Quote the entries word for word. Omit the pictures.

▸ **Saved data entries**
■ ■ ■

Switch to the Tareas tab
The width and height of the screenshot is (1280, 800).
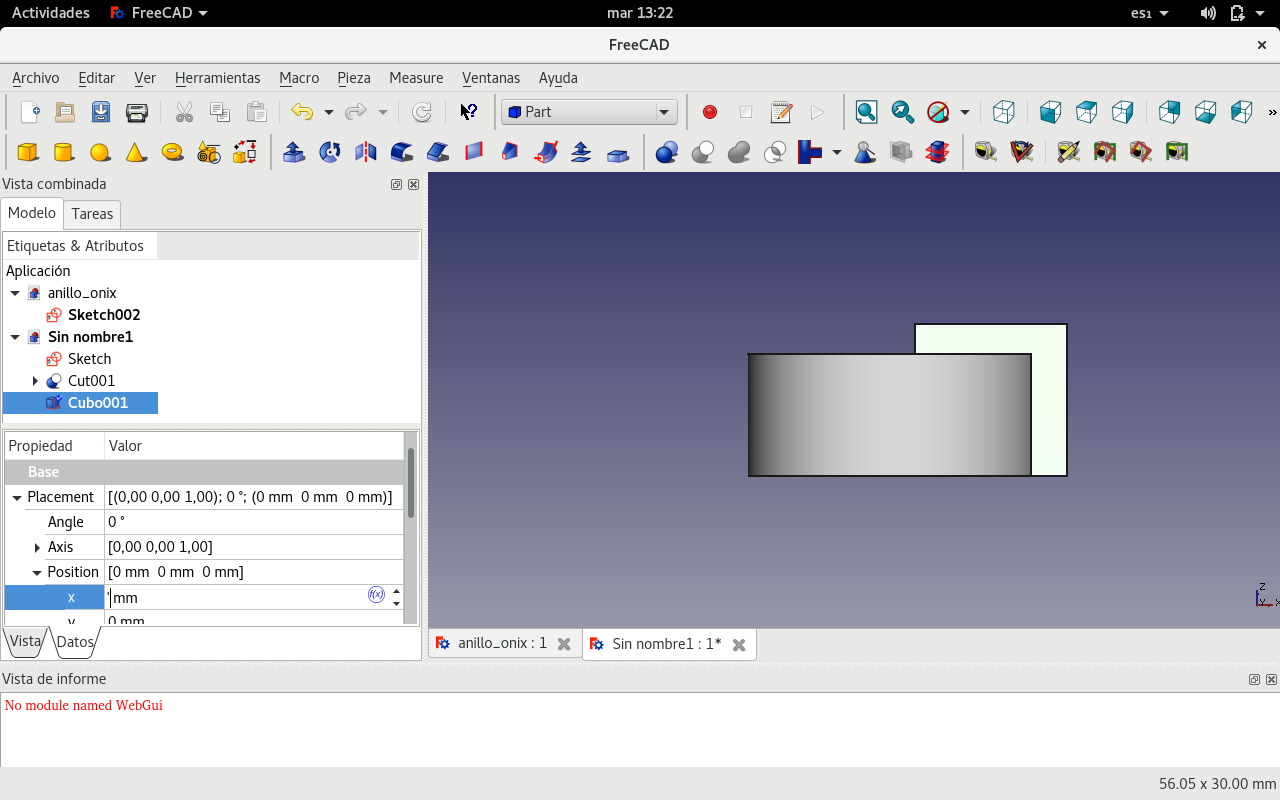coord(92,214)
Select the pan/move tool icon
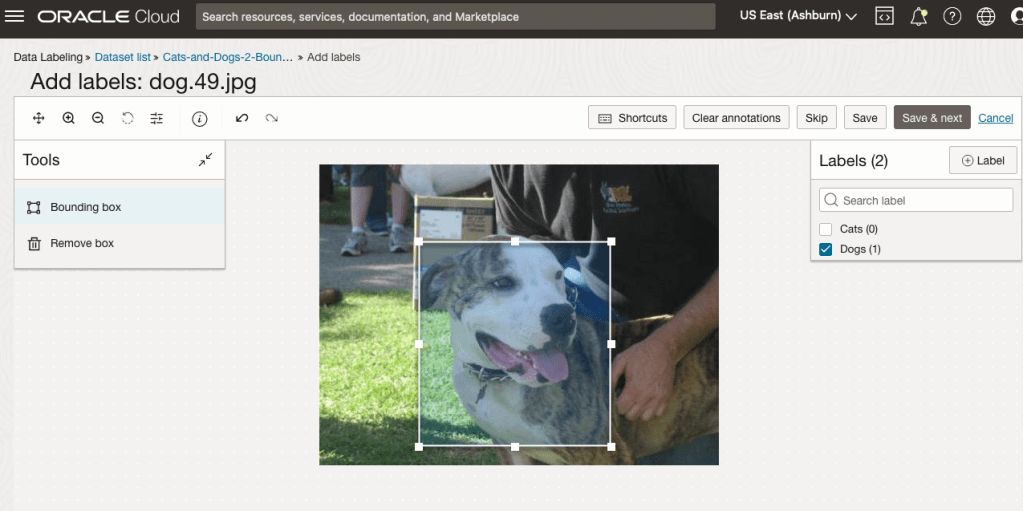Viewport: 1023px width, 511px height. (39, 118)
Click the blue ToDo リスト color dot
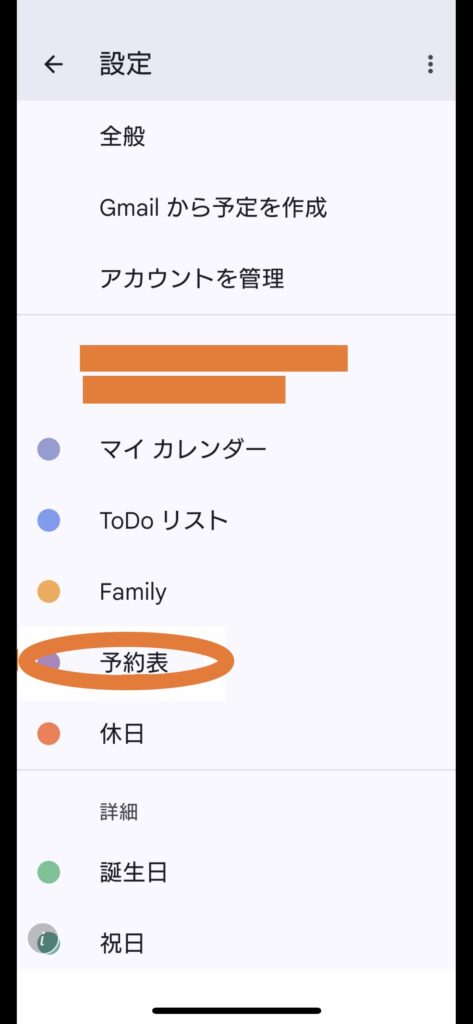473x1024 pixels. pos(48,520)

■ ■ ■

▸ **Output for this task**
Switch to the Tareas tab
The width and height of the screenshot is (1280, 800).
coord(92,214)
Select the pan/move tool icon
Viewport: 1023px width, 511px height. (39, 118)
Click the blue ToDo リスト color dot
473x1024 pixels. pos(48,520)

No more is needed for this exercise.